Artes industriales u oficios

Estas artes, vulgarmente designadas con el nombre de oficios, han tomado tal vuelo en estos últimos tiempos, que sería deficiente nuestro trabajo si a ellas no consagrásemos algunas consideraciones.

Objeto de éstas serán exclusivamente aquellas industrias del sexto grupo antes mencionado, las cuales producen lo que hoy llamamos objetos de arte, u objetos cuyo tipo primitivo es obra de algún verdadero artista. Entran en esta categoría los bronces, los esmaltes, las alhajas de orfebrería y pedrería, los barros, los tapices, y estofas ricas, etc., porque es arte industrial toda aplicación de la Pintura y de la Escultura a la industria.

Esta intervención del arte en la manufactura no es de fecha remota: hace algunos años se hubiera creído cometer una verdadera profanación sometiendo al taller del fabricante, dedicado tan sólo a producir obras de mera utilidad y aplicación práctica, las creaciones de pura fantasía debidas al pintor o al escultor.

Mr. de Laborde fue uno de los que protestaron contra semejante preocupación: “El arte (escribía él) tiene en vida propia independiente de sus aplicaciones, pero cuando se aplica a la industria humana, lejos de rebajar su misión, se le engrandece”.

La teoría de lo bello que Platón desarrolló en sus Hippias, más en rigor conviene a la industria que al arte, lo cual por sí sólo probaría hasta qué punto confundía el mundo antiguo ambas cosas. Definía aquel filósofo lo bello “completa adecuación de los medios con el fin”, con lo cual venía a significar que el fin o el objeto de la obra debía estar siempre presente en la idea del artista —como lo aconsejamos hoy a todo industrial— a fin de que no falte nunca la más perfecta armonía entre la materia que emplea, la forma que le da, el género de trabajo que adopta y el uso a que destina su obra.
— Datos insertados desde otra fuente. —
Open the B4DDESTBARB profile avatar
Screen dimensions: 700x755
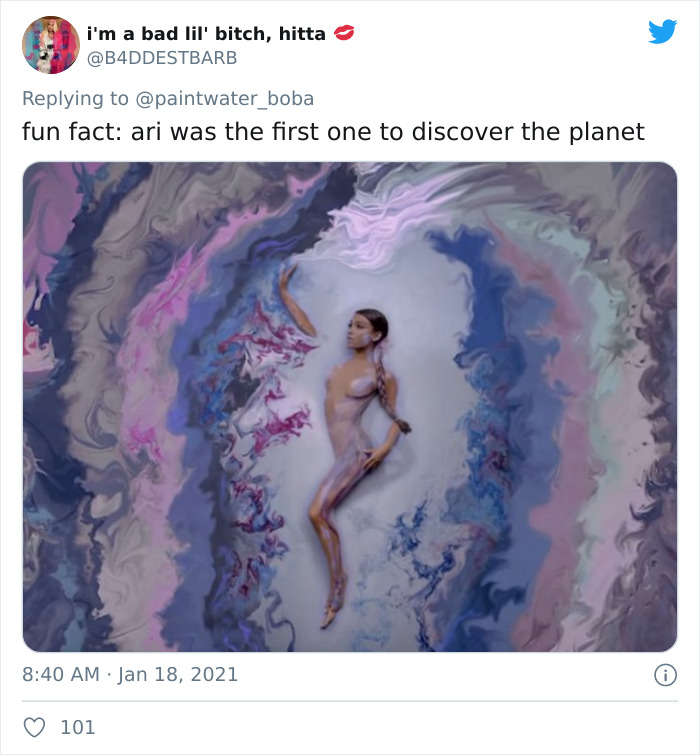[50, 45]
Se ha dicho y repetido, es verdad, que el artista sólo despliega su poder creador cuando, libre de los vínculos que le ligan a la tierra, puede elevarse a regiones superiores; pero este es un error de que se abusa en la literatura; de él no participa ningún artista digno de este nombro, ninguno de los que prácticamente han estudiado el arte y sus medios de acción. Muy al contrario, el arte para crecer y elevarse necesita, como la planta, internar con sus raíces en la tierra. En el suelo, no en los espacios imaginarios, es donde el arte tiene su base, su razón de ser, su destino y su utilidad.

Cuando el arte es en una nación cosa de puro lujo, reviste el carácter superficial de todas las cosas de mera ostentación; pero cuando responde a necesidades religiosas o civiles, públicas o del hogar doméstico, adquiere una fisonomía, una consistencia, una solidez, que constituyen otros caracteres de su belleza.

Prueba de lo poco justificada que es la demarcación absoluta que se ha querido establecer entre el arte y la industria, es la dificultad misma con que se tropieza al incluir entre los cultivadores de aquél o de ésta genios como Lorenzo Ghiberti, fundidor en bronce; Benvenuto Cellini, los Arfes y los Becerriles, simples plateros; Bernardo Palissy, alfarero; Pénicaud, esmaltador; Pinaigrier, Juan de Valdivieso y Juan de Santillana, vidrieros; Juan Francés y Diego Idobro, rejeros; y Boule, ebanista.